« L’homme tel que nous le connaissons, l’homme-machine, l’homme qui ne peut pas « faire », l’homme avec qui et à travers qui « tout arrive », ne peut pas avoir un « Moi » permanent et unique. Son « moi » change aussi vite que ses pensées, ses sentiments, ses humeurs, et il fait une erreur profonde lorsqu’il se considère comme étant toujours une seule et même personne ; en réalité, il est toujours une personne différente, il n’est jamais celui qu’il était un moment plus tôt.
« L’homme n’a pas de « Moi » permanent et immuable. Chaque pensée, chaque humeur, chaque désir, chaque sensation dit « Moi ». Et chaque fois, on semble tenir pour assuré que ce « moi » appartient au Tout de l’homme, à l’homme entier, et qu’une pensée, un désir, une aversion sont l’expression de ce Tout. En fait, nulle preuve ne saurait être apportée à l’appui de cette affirmation. Chacune des pensées de l’homme, chacun de ses désirs se manifeste et vit d’une manière complètement indépendante et séparée de son Tout. Et le Tout de l’homme ne s’exprime jamais, pour cette simple raison qu’il n’existe pas comme tel, sauf physiquement comme une chose, et abstraitement comme un concept. L’homme n’a pas de « Moi » individuel. À sa place, il y a des centaines et des milliers de petits « moi » séparés, qui le plus souvent s’ignorent, n’entretiennent aucune relation, ou, au contraire, sont hostiles les uns aux autres, exclusifs et incompatibles. À chaque minute, à chaque moment, l’homme dit ou pense « Moi ». Et chaque fois son « moi » est différent. À l’instant c’était une pensée, maintenant c’est un désir, puis une sensation, puis une autre pensée, et ainsi de suite, sans fin. L’homme est une pluralité. Le nom de l’homme est légion.

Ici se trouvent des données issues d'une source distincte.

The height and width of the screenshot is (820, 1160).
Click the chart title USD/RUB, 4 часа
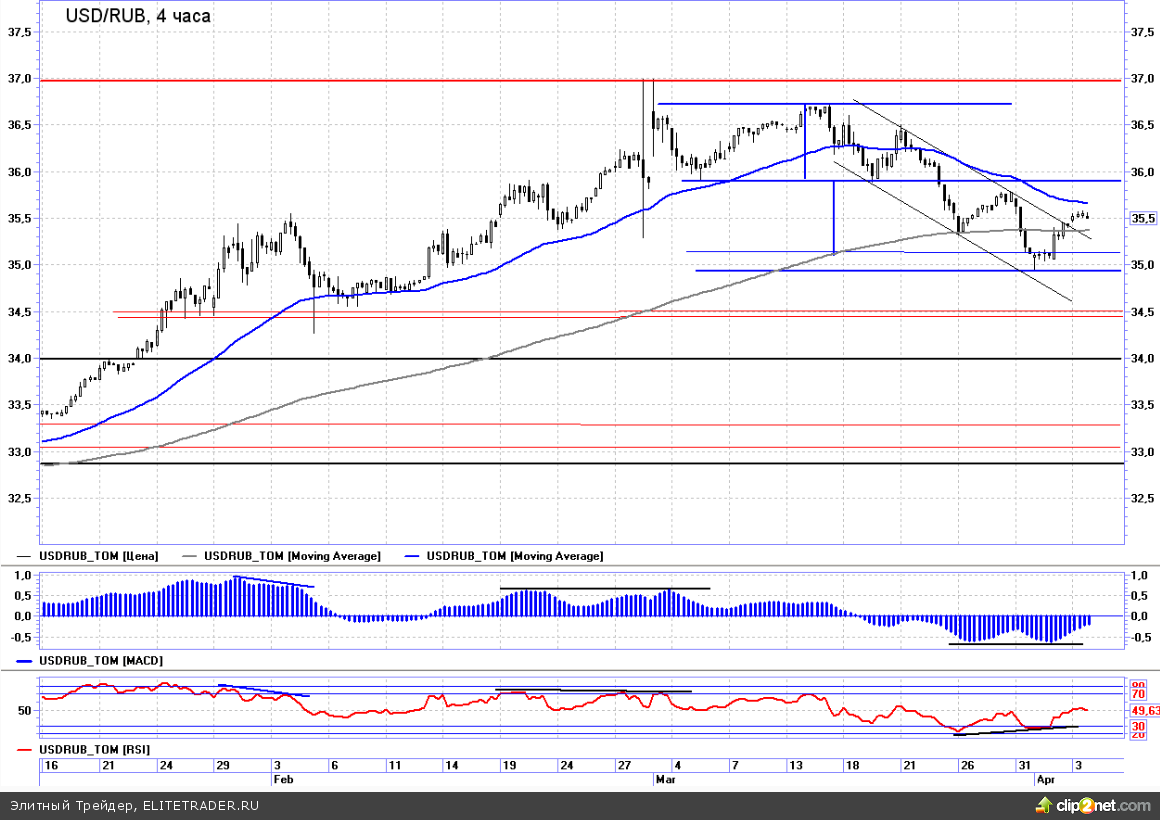138,16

« L’alternance des « moi » leurs luttes manifestes de tous les instants pour la suprématie, sont commandées par les influences extérieures accidentelles. La chaleur, le soleil, le beau temps, appellent aussitôt tout un groupe de « moi ». Le froid, le brouillard, la pluie, appellent un autre groupe de « moi », d’autres associations, d’autres sentiments, d’autres actions. [...]

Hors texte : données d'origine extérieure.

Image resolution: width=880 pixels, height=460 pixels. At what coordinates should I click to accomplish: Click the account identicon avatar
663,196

« L’homme n’a pas d’individualité. Il n’a pas un grand « Moi » unique. L’homme est partagé en une multitude de petits « moi ». Mais chacun d’eux est capable de s’appeler lui-même du nom du Tout, d’agir au nom du Tout, de faire des promesses, de prendre des décisions, d’être d’accord ou de ne pas être d’accord avec ce qu’un autre « moi », ou le Tout aurait à faire. Cela explique pourquoi les gens prennent si souvent des décisions et les tiennent si rarement. Un homme décide de se lever tôt, en commençant dès le lendemain. Un « moi », ou un groupe de « moi » prend cette décision. Mais se lever est l’affaire d’un autre « moi », qui n’est pas du tout d’accord, et qui peut même ne pas avoir été mis au courant. Naturellement, l’homme n’en dormira pas moins le matin suivant et le soir il décidera à nouveau de se lever tôt. Cela peut entraîner des conséquences fort désagréables. Un petit « moi » accidentel peut faire une promesse, non pas à lui-même, mais à quelqu’un d’autre à un certain moment, simplement par vanité, ou pour s’amuser. Puis, il disparaît. Mais l’homme, c’est-à-dire l’ensemble des autres « moi », qui sont parfaitement innocents, devra payer toute sa vie pour cette plaisanterie. C’est la tragédie de l’être humain que n’importe quel petit « moi » ait ainsi le pouvoir de signer des traites, et que ce soit ensuite l’homme, c’est-à-dire le Tout, qui doive faire face. Des vies entières se passent ainsi, à acquitter des dettes contractées par des petits « moi » accidentels.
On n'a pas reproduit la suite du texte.